■ Data items

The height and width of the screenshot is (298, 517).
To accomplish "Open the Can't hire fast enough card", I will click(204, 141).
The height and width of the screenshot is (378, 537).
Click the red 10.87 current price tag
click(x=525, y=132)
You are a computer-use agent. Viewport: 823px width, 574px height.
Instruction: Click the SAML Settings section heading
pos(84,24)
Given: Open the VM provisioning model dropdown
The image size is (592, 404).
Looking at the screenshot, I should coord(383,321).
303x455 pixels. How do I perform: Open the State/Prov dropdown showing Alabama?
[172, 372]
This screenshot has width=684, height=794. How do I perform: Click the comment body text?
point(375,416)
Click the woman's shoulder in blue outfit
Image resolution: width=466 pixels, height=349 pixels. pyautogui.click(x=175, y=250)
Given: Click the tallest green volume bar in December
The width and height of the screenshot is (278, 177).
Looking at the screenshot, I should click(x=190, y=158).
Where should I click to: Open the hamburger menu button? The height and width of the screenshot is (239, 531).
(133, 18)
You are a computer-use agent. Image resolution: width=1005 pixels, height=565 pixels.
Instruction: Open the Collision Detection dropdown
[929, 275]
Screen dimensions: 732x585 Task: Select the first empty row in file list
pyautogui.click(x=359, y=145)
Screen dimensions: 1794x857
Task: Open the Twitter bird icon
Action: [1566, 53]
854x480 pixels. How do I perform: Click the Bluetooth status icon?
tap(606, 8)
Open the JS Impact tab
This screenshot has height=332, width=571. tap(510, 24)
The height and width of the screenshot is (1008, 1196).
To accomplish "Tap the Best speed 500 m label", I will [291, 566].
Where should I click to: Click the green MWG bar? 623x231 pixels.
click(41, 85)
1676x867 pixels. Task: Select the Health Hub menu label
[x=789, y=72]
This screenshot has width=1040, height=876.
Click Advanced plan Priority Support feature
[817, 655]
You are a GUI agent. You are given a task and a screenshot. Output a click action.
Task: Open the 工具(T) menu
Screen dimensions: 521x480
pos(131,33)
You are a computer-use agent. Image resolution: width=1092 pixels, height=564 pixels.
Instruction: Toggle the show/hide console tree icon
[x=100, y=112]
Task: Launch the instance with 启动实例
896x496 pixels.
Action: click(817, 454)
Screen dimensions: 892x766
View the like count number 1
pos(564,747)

■ Requirement
Retype the data in full and match it exactly.

■ Solution for this task
The height and width of the screenshot is (298, 517).
To accomplish "Open the Can't hire fast enough card", I will click(204, 141).
The height and width of the screenshot is (378, 537).
Click the red 10.87 current price tag
click(x=525, y=132)
You are a computer-use agent. Viewport: 823px width, 574px height.
Instruction: Click the SAML Settings section heading
pos(84,24)
Given: Open the VM provisioning model dropdown
The image size is (592, 404).
Looking at the screenshot, I should coord(383,321).
303x455 pixels. How do I perform: Open the State/Prov dropdown showing Alabama?
[172, 372]
This screenshot has width=684, height=794. How do I perform: Click the comment body text?
point(375,416)
Click the woman's shoulder in blue outfit
Image resolution: width=466 pixels, height=349 pixels. pyautogui.click(x=175, y=250)
Given: Click the tallest green volume bar in December
The width and height of the screenshot is (278, 177).
Looking at the screenshot, I should click(x=190, y=158).
Where should I click to: Open the hamburger menu button? The height and width of the screenshot is (239, 531).
(133, 18)
You are a computer-use agent. Image resolution: width=1005 pixels, height=565 pixels.
Instruction: Open the Collision Detection dropdown
[929, 275]
Screen dimensions: 732x585 Task: Select the first empty row in file list
pyautogui.click(x=359, y=145)
Screen dimensions: 1794x857
Task: Open the Twitter bird icon
Action: [1566, 53]
854x480 pixels. How do I perform: Click the Bluetooth status icon?
tap(606, 8)
Open the JS Impact tab
This screenshot has height=332, width=571. tap(510, 24)
The height and width of the screenshot is (1008, 1196).
To accomplish "Tap the Best speed 500 m label", I will [291, 566].
Where should I click to: Click the green MWG bar? 623x231 pixels.
click(41, 85)
1676x867 pixels. Task: Select the Health Hub menu label
[x=789, y=72]
This screenshot has width=1040, height=876.
Click Advanced plan Priority Support feature
[817, 655]
You are a GUI agent. You are given a task and a screenshot. Output a click action.
Task: Open the 工具(T) menu
Screen dimensions: 521x480
pos(131,33)
You are a computer-use agent. Image resolution: width=1092 pixels, height=564 pixels.
Instruction: Toggle the show/hide console tree icon
[x=100, y=112]
Task: Launch the instance with 启动实例
896x496 pixels.
Action: click(817, 454)
Screen dimensions: 892x766
View the like count number 1
pos(564,747)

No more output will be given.